(GIVEN ENTRIES)

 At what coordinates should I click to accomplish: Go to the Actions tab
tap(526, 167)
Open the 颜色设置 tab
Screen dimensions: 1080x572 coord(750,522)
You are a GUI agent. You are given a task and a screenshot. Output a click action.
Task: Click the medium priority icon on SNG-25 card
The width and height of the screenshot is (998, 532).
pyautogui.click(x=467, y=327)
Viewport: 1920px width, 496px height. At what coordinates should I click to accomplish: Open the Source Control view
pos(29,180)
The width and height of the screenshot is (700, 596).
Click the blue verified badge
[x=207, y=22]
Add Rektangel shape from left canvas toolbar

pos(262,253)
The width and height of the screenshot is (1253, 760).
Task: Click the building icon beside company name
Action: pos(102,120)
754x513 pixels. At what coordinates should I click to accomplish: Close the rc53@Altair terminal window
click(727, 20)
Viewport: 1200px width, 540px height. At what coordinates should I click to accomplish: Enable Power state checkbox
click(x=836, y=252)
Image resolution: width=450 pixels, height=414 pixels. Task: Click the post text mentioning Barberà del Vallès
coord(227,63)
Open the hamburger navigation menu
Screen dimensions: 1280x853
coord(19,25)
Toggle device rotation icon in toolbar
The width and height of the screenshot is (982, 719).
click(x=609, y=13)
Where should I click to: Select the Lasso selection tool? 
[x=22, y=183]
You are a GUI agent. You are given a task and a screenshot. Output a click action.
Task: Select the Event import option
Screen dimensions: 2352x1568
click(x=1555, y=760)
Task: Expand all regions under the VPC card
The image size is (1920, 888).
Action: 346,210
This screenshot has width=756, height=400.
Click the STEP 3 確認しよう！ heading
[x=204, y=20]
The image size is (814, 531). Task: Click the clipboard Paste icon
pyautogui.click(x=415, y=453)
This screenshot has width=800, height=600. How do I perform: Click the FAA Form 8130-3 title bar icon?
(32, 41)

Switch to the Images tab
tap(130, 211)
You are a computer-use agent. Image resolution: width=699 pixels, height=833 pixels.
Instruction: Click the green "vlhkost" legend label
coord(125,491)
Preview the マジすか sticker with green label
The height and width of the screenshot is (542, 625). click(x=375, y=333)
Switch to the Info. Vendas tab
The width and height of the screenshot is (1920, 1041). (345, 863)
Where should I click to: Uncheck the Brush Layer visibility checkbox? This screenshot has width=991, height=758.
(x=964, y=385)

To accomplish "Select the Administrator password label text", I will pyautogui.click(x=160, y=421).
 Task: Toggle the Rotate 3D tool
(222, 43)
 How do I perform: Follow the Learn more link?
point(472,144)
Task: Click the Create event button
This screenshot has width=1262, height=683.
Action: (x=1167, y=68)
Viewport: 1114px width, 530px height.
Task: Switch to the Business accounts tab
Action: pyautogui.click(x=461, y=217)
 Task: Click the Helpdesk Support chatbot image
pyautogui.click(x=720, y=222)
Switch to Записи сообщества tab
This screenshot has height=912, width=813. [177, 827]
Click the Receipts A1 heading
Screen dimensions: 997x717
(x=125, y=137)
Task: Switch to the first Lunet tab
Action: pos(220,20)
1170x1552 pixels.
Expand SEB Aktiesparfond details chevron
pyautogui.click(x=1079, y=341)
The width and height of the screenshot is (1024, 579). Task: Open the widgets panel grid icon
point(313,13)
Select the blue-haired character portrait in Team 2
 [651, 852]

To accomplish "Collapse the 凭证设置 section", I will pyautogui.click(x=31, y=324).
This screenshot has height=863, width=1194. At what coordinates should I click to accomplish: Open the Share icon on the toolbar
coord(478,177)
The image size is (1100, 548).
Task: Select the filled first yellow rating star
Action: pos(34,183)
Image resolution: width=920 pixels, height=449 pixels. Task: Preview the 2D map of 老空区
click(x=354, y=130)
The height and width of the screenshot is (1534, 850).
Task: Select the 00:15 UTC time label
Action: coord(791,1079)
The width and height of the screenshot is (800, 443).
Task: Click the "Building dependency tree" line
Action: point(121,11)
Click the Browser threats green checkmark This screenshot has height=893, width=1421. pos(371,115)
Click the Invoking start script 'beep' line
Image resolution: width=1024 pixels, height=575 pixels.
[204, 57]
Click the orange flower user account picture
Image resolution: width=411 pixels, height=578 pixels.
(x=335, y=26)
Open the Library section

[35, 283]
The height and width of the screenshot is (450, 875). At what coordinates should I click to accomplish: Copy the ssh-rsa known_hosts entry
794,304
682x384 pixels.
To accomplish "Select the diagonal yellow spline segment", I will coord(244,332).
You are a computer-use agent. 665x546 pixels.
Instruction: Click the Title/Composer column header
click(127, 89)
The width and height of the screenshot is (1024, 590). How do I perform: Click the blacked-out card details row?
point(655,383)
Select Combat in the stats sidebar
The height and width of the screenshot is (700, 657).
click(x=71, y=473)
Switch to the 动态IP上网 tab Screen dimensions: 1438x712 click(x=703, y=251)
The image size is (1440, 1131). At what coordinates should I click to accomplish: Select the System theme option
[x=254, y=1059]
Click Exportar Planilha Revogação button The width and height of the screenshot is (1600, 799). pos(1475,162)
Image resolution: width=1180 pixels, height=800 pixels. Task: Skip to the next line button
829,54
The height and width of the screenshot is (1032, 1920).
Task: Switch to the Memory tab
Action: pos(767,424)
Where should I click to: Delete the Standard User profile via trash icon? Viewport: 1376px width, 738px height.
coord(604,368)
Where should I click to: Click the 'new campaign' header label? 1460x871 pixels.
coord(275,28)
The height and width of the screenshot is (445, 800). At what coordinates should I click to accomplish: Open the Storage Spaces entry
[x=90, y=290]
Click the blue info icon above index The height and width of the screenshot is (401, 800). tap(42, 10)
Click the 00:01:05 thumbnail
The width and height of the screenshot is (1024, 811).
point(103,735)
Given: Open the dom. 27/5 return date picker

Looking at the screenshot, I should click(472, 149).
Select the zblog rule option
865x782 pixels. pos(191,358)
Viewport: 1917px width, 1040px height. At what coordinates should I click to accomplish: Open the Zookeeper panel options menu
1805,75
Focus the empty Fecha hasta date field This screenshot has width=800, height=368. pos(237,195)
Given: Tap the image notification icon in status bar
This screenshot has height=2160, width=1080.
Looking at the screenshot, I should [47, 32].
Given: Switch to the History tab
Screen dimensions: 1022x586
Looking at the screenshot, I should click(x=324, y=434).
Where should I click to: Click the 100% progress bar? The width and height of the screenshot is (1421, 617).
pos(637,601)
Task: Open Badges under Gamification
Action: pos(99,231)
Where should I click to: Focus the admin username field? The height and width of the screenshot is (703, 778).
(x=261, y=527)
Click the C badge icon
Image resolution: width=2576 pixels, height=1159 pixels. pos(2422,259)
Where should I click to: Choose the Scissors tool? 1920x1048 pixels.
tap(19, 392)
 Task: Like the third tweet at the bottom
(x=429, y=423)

(End GIVEN ENTRIES)

* **EXERCISE**
Give the data again exactly, line for line.

* **RESPONSE BELOW**
 At what coordinates should I click to accomplish: Go to the Actions tab
tap(526, 167)
Open the 颜色设置 tab
Screen dimensions: 1080x572 coord(750,522)
You are a GUI agent. You are given a task and a screenshot. Output a click action.
Task: Click the medium priority icon on SNG-25 card
The width and height of the screenshot is (998, 532).
pyautogui.click(x=467, y=327)
Viewport: 1920px width, 496px height. At what coordinates should I click to accomplish: Open the Source Control view
pos(29,180)
The width and height of the screenshot is (700, 596).
Click the blue verified badge
[x=207, y=22]
Add Rektangel shape from left canvas toolbar

pos(262,253)
The width and height of the screenshot is (1253, 760).
Task: Click the building icon beside company name
Action: pos(102,120)
754x513 pixels. At what coordinates should I click to accomplish: Close the rc53@Altair terminal window
click(727, 20)
Viewport: 1200px width, 540px height. At what coordinates should I click to accomplish: Enable Power state checkbox
click(x=836, y=252)
Image resolution: width=450 pixels, height=414 pixels. Task: Click the post text mentioning Barberà del Vallès
coord(227,63)
Open the hamburger navigation menu
Screen dimensions: 1280x853
coord(19,25)
Toggle device rotation icon in toolbar
The width and height of the screenshot is (982, 719).
click(x=609, y=13)
Where should I click to: Select the Lasso selection tool? 
[x=22, y=183]
You are a GUI agent. You are given a task and a screenshot. Output a click action.
Task: Select the Event import option
Screen dimensions: 2352x1568
click(x=1555, y=760)
Task: Expand all regions under the VPC card
The image size is (1920, 888).
Action: 346,210
This screenshot has width=756, height=400.
Click the STEP 3 確認しよう！ heading
[x=204, y=20]
The image size is (814, 531). Task: Click the clipboard Paste icon
pyautogui.click(x=415, y=453)
This screenshot has width=800, height=600. How do I perform: Click the FAA Form 8130-3 title bar icon?
(32, 41)

Switch to the Images tab
tap(130, 211)
You are a computer-use agent. Image resolution: width=699 pixels, height=833 pixels.
Instruction: Click the green "vlhkost" legend label
coord(125,491)
Preview the マジすか sticker with green label
The height and width of the screenshot is (542, 625). click(x=375, y=333)
Switch to the Info. Vendas tab
The width and height of the screenshot is (1920, 1041). (345, 863)
Where should I click to: Uncheck the Brush Layer visibility checkbox? This screenshot has width=991, height=758.
(x=964, y=385)

To accomplish "Select the Administrator password label text", I will pyautogui.click(x=160, y=421).
 Task: Toggle the Rotate 3D tool
(222, 43)
 How do I perform: Follow the Learn more link?
point(472,144)
Task: Click the Create event button
This screenshot has width=1262, height=683.
Action: (x=1167, y=68)
Viewport: 1114px width, 530px height.
Task: Switch to the Business accounts tab
Action: pyautogui.click(x=461, y=217)
 Task: Click the Helpdesk Support chatbot image
pyautogui.click(x=720, y=222)
Switch to Записи сообщества tab
This screenshot has height=912, width=813. [177, 827]
Click the Receipts A1 heading
Screen dimensions: 997x717
(x=125, y=137)
Task: Switch to the first Lunet tab
Action: pos(220,20)
1170x1552 pixels.
Expand SEB Aktiesparfond details chevron
pyautogui.click(x=1079, y=341)
The width and height of the screenshot is (1024, 579). Task: Open the widgets panel grid icon
point(313,13)
Select the blue-haired character portrait in Team 2
 [651, 852]

To accomplish "Collapse the 凭证设置 section", I will pyautogui.click(x=31, y=324).
This screenshot has height=863, width=1194. At what coordinates should I click to accomplish: Open the Share icon on the toolbar
coord(478,177)
The image size is (1100, 548).
Task: Select the filled first yellow rating star
Action: pos(34,183)
Image resolution: width=920 pixels, height=449 pixels. Task: Preview the 2D map of 老空区
click(x=354, y=130)
The height and width of the screenshot is (1534, 850).
Task: Select the 00:15 UTC time label
Action: coord(791,1079)
The width and height of the screenshot is (800, 443).
Task: Click the "Building dependency tree" line
Action: point(121,11)
Click the Browser threats green checkmark This screenshot has height=893, width=1421. pos(371,115)
Click the Invoking start script 'beep' line
Image resolution: width=1024 pixels, height=575 pixels.
[204, 57]
Click the orange flower user account picture
Image resolution: width=411 pixels, height=578 pixels.
(x=335, y=26)
Open the Library section

[35, 283]
The height and width of the screenshot is (450, 875). At what coordinates should I click to accomplish: Copy the ssh-rsa known_hosts entry
794,304
682x384 pixels.
To accomplish "Select the diagonal yellow spline segment", I will coord(244,332).
You are a computer-use agent. 665x546 pixels.
Instruction: Click the Title/Composer column header
click(127, 89)
The width and height of the screenshot is (1024, 590). How do I perform: Click the blacked-out card details row?
point(655,383)
Select Combat in the stats sidebar
The height and width of the screenshot is (700, 657).
click(x=71, y=473)
Switch to the 动态IP上网 tab Screen dimensions: 1438x712 click(x=703, y=251)
The image size is (1440, 1131). At what coordinates should I click to accomplish: Select the System theme option
[x=254, y=1059]
Click Exportar Planilha Revogação button The width and height of the screenshot is (1600, 799). pos(1475,162)
Image resolution: width=1180 pixels, height=800 pixels. Task: Skip to the next line button
829,54
The height and width of the screenshot is (1032, 1920).
Task: Switch to the Memory tab
Action: pos(767,424)
Where should I click to: Delete the Standard User profile via trash icon? Viewport: 1376px width, 738px height.
coord(604,368)
Where should I click to: Click the 'new campaign' header label? 1460x871 pixels.
coord(275,28)
The height and width of the screenshot is (445, 800). At what coordinates should I click to accomplish: Open the Storage Spaces entry
[x=90, y=290]
Click the blue info icon above index The height and width of the screenshot is (401, 800). tap(42, 10)
Click the 00:01:05 thumbnail
The width and height of the screenshot is (1024, 811).
point(103,735)
Given: Open the dom. 27/5 return date picker

Looking at the screenshot, I should click(472, 149).
Select the zblog rule option
865x782 pixels. pos(191,358)
Viewport: 1917px width, 1040px height. At what coordinates should I click to accomplish: Open the Zookeeper panel options menu
1805,75
Focus the empty Fecha hasta date field This screenshot has width=800, height=368. pos(237,195)
Given: Tap the image notification icon in status bar
This screenshot has height=2160, width=1080.
Looking at the screenshot, I should [47, 32].
Given: Switch to the History tab
Screen dimensions: 1022x586
Looking at the screenshot, I should click(x=324, y=434).
Where should I click to: Click the 100% progress bar? The width and height of the screenshot is (1421, 617).
pos(637,601)
Task: Open Badges under Gamification
Action: pos(99,231)
Where should I click to: Focus the admin username field? The height and width of the screenshot is (703, 778).
(x=261, y=527)
Click the C badge icon
Image resolution: width=2576 pixels, height=1159 pixels. pos(2422,259)
Where should I click to: Choose the Scissors tool? 1920x1048 pixels.
tap(19, 392)
 Task: Like the third tweet at the bottom
(x=429, y=423)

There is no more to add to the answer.